John,

I wonder if this could be a credit issue.  Do you know the size of the other 
job that is doing the checkpointing?  It sounds like your job is just a single 
client job so it is going to have a limited number of credits (the default used 
to be 8 but I don't know if that is still the case).  If the other job is using 
100 nodes (just as an example), it could have 100x more outstanding IO requests 
than your job can.

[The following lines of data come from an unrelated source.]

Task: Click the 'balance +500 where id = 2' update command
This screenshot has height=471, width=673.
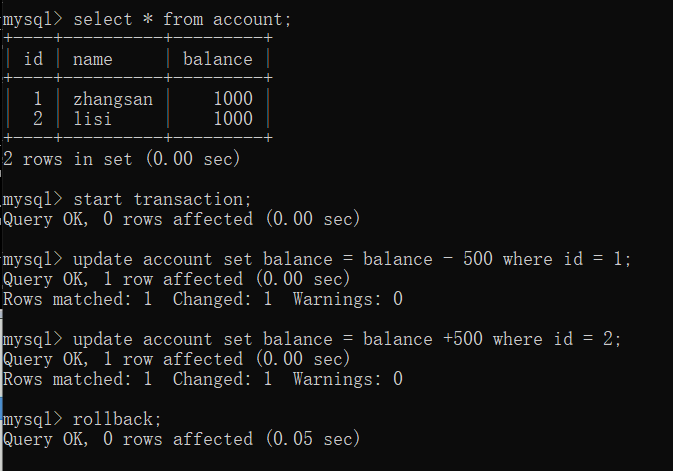Action: (347, 339)
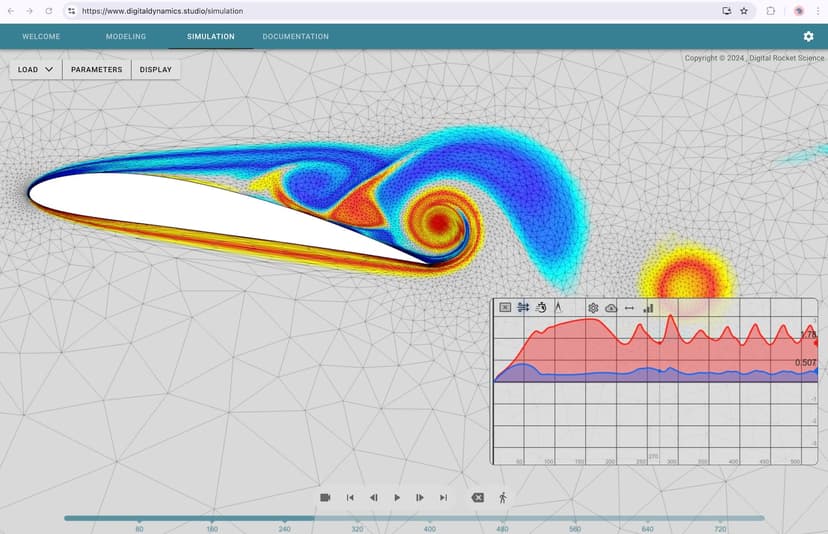Open the DISPLAY options
Screen dimensions: 828x534
coord(155,70)
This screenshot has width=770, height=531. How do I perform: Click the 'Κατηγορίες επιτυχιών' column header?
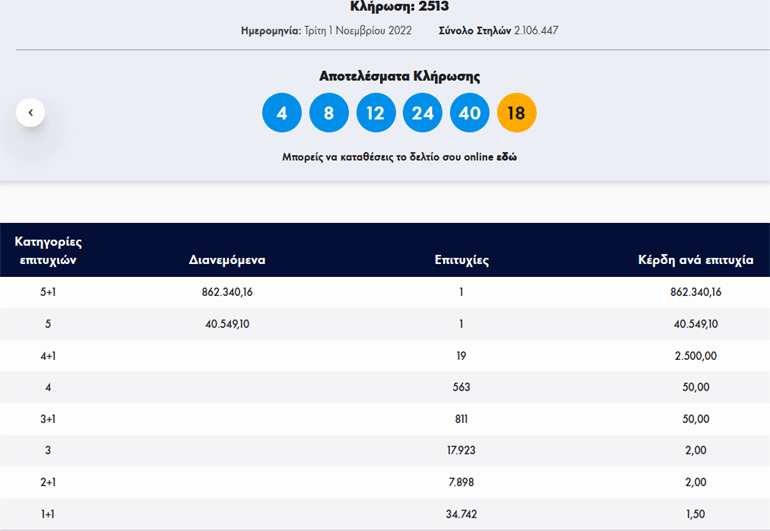point(48,250)
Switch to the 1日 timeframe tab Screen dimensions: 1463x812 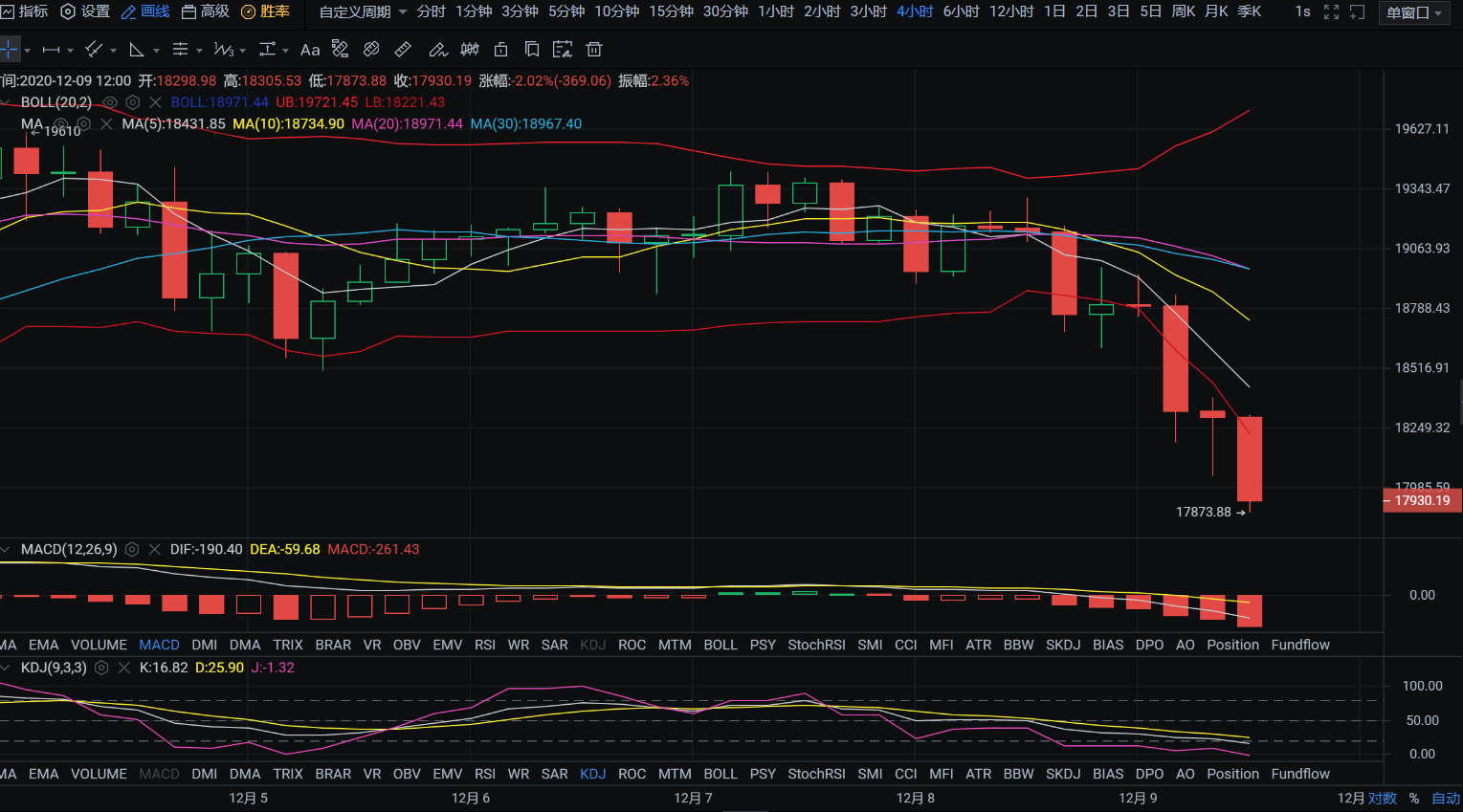point(1054,11)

The spike in the server load makes me think that IO requests 
are getting backed up.  

Lustre has limit on the peer_credits which is the number of outstanding IO 
requests per client which helps to prevent any one client from monopolizing a 
Lustre server.  But the nodes themselves also have a limit on the total number 
of credits which helps to limit the number of outstanding IO requests on the 
server (I think the number is related to the limitations of the network fabric, 
but it can also serve as a way to limit the number of requests that get queued 
on the server to help prevent a server from getting overloaded).  If a large 
job is checkpointing, then maybe that job is chewing up the server's credits so 
that your application is only getting a small number of IO requests added to a 
very large queue of outstanding requests.  My knowledge of credits may be 
flawed/out-dated (and perhaps someone else on the list can correct me if I am), 
but it's one way that contention could exist on a server even if there isn't 
contention on the OSTs themselves.

If your application is using a single client which has some local SSD storage, 
maybe the Persistent Client Cache (PCC) feature might be of some benefit to you 
(if it's available on your file system).

--Rick


On 1/12/26, 7:52 PM, "lustre-discuss on behalf of John Bauer via 
lustre-discuss" <[email protected]> wrote:


All,
My questions of recent are related to my trying to understand the following 
issue. I have an application that is writing, reading forwards, and reading 
backwards, a single file multiple times ( as seen in bottom frame of Image 1). 
The file is striped 4x16M on 4 ssd OSTs on 2 OSS. Everything runs along just 
great with transfer rates in the 5GB/s range. At some point, another 
application triggers approximately 135 GB of writes to each of the 32 hdd OSTs 
on the16 OSSs of the file system. When this happens my applications performance 
drops to 4.8 MB/s, a 99.9% loss of performance for the 33+ second duration of 
the other application's writes. My application is doing 16MB preads and pwrites 
in parallel using 4 pthreads, with O_DIRECT on the client. The main question I 
have is: "Why do the writes from the other application affect my application so 
dramatically?" I am making demands of the 2 OSS of about the same order of 
magnitude, 2.5GB/s each from 2 OSS, as the other application is getting from 
the same 2 OSS, about 4 GB/s each. There should be no competition for the OSTs, 
as I am using ssd and the other application is using hdd. If both applications 
are triggering Direct I/O on the OSSs, I would think there would be minimal 
competition for compute resources on the OSSs. But as seen below in Image 3, 
there is a huge spike in cpu load during the other application's writes. This 
is not a one-off event. I see this about 2 out of every 3 times I run this job. 
I suspect the other application is one that checkpoints on a regular interval, 
but I am a non-root user and have no way to determine. I am using PCP/pmapi to 
get the OSS data during my run. If the images get removed from the email, I 
have used alternate text with links to Dropbox for the images.